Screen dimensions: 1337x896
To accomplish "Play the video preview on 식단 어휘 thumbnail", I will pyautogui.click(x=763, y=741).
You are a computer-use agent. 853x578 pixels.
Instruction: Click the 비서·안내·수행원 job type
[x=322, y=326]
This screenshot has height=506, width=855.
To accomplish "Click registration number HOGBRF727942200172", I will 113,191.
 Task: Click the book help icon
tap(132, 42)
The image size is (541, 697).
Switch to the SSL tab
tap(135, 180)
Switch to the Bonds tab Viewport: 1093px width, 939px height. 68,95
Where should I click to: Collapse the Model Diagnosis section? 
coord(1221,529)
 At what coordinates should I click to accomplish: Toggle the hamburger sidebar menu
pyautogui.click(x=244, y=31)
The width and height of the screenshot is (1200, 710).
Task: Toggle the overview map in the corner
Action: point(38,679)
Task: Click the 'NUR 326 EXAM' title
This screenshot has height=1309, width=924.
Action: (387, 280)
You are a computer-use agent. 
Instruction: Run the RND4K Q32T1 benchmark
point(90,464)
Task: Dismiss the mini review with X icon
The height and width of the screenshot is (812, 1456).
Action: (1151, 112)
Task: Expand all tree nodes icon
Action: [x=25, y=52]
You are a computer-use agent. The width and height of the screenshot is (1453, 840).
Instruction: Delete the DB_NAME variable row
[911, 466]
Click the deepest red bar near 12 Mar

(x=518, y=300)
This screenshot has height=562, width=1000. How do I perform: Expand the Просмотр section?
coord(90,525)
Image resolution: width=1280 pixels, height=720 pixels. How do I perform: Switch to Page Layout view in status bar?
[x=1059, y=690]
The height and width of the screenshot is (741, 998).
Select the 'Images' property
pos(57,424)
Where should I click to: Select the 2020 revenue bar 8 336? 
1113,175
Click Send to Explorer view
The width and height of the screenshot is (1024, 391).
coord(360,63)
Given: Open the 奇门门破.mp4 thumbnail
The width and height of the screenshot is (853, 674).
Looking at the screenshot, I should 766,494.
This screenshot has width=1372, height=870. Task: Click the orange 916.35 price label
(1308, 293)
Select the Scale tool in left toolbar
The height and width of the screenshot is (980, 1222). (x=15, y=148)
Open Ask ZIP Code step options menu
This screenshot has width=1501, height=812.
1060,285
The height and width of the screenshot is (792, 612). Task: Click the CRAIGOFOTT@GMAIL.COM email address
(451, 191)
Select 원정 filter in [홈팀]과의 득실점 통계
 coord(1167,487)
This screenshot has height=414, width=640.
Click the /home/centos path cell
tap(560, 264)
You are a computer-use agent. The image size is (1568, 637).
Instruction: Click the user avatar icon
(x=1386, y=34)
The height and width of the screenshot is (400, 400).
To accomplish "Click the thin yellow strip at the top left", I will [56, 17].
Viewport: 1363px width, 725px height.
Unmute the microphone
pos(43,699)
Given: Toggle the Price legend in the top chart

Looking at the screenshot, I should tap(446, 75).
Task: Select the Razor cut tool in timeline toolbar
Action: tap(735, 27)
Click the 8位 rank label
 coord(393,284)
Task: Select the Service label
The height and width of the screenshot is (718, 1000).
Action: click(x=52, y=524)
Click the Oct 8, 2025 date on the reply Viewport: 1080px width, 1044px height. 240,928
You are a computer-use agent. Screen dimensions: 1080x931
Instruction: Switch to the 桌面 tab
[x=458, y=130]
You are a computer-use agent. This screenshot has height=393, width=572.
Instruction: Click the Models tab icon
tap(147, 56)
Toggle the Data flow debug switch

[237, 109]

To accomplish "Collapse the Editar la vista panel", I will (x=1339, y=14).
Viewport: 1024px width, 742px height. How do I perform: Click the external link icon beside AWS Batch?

# # # # # # #

* Requirement:
Render every line of the records above as a JSON list of strings, one string per line, and leave out the blank lines.

* Complete answer:
[
  "Screen dimensions: 1337x896",
  "To accomplish \"Play the video preview on 식단 어휘 thumbnail\", I will pyautogui.click(x=763, y=741).",
  "You are a computer-use agent. 853x578 pixels.",
  "Instruction: Click the 비서·안내·수행원 job type",
  "[x=322, y=326]",
  "This screenshot has height=506, width=855.",
  "To accomplish \"Click registration number HOGBRF727942200172\", I will 113,191.",
  " Task: Click the book help icon",
  "tap(132, 42)",
  "The image size is (541, 697).",
  "Switch to the SSL tab",
  "tap(135, 180)",
  "Switch to the Bonds tab Viewport: 1093px width, 939px height. 68,95",
  "Where should I click to: Collapse the Model Diagnosis section? ",
  "coord(1221,529)",
  " At what coordinates should I click to accomplish: Toggle the hamburger sidebar menu",
  "pyautogui.click(x=244, y=31)",
  "The width and height of the screenshot is (1200, 710).",
  "Task: Toggle the overview map in the corner",
  "Action: point(38,679)",
  "Task: Click the 'NUR 326 EXAM' title",
  "This screenshot has height=1309, width=924.",
  "Action: (387, 280)",
  "You are a computer-use agent. ",
  "Instruction: Run the RND4K Q32T1 benchmark",
  "point(90,464)",
  "Task: Dismiss the mini review with X icon",
  "The height and width of the screenshot is (812, 1456).",
  "Action: (1151, 112)",
  "Task: Expand all tree nodes icon",
  "Action: [x=25, y=52]",
  "You are a computer-use agent. The width and height of the screenshot is (1453, 840).",
  "Instruction: Delete the DB_NAME variable row",
  "[911, 466]",
  "Click the deepest red bar near 12 Mar",
  "(x=518, y=300)",
  "This screenshot has height=562, width=1000. How do I perform: Expand the Просмотр section?",
  "coord(90,525)",
  "Image resolution: width=1280 pixels, height=720 pixels. How do I perform: Switch to Page Layout view in status bar?",
  "[x=1059, y=690]",
  "The height and width of the screenshot is (741, 998).",
  "Select the 'Images' property",
  "pos(57,424)",
  "Where should I click to: Select the 2020 revenue bar 8 336? ",
  "1113,175",
  "Click Send to Explorer view",
  "The width and height of the screenshot is (1024, 391).",
  "coord(360,63)",
  "Given: Open the 奇门门破.mp4 thumbnail",
  "The width and height of the screenshot is (853, 674).",
  "Looking at the screenshot, I should 766,494.",
  "This screenshot has width=1372, height=870. Task: Click the orange 916.35 price label",
  "(1308, 293)",
  "Select the Scale tool in left toolbar",
  "The height and width of the screenshot is (980, 1222). (x=15, y=148)",
  "Open Ask ZIP Code step options menu",
  "This screenshot has width=1501, height=812.",
  "1060,285",
  "The height and width of the screenshot is (792, 612). Task: Click the CRAIGOFOTT@GMAIL.COM email address",
  "(451, 191)",
  "Select 원정 filter in [홈팀]과의 득실점 통계",
  " coord(1167,487)",
  "This screenshot has height=414, width=640.",
  "Click the /home/centos path cell",
  "tap(560, 264)",
  "You are a computer-use agent. The image size is (1568, 637).",
  "Instruction: Click the user avatar icon",
  "(x=1386, y=34)",
  "The height and width of the screenshot is (400, 400).",
  "To accomplish \"Click the thin yellow strip at the top left\", I will [56, 17].",
  "Viewport: 1363px width, 725px height.",
  "Unmute the microphone",
  "pos(43,699)",
  "Given: Toggle the Price legend in the top chart",
  "Looking at the screenshot, I should tap(446, 75).",
  "Task: Select the Razor cut tool in timeline toolbar",
  "Action: tap(735, 27)",
  "Click the 8位 rank label",
  " coord(393,284)",
  "Task: Select the Service label",
  "The height and width of the screenshot is (718, 1000).",
  "Action: click(x=52, y=524)",
  "Click the Oct 8, 2025 date on the reply Viewport: 1080px width, 1044px height. 240,928",
  "You are a computer-use agent. Screen dimensions: 1080x931",
  "Instruction: Switch to the 桌面 tab",
  "[x=458, y=130]",
  "You are a computer-use agent. This screenshot has height=393, width=572.",
  "Instruction: Click the Models tab icon",
  "tap(147, 56)",
  "Toggle the Data flow debug switch",
  "[237, 109]",
  "To accomplish \"Collapse the Editar la vista panel\", I will (x=1339, y=14).",
  "Viewport: 1024px width, 742px height. How do I perform: Click the external link icon beside AWS Batch?"
]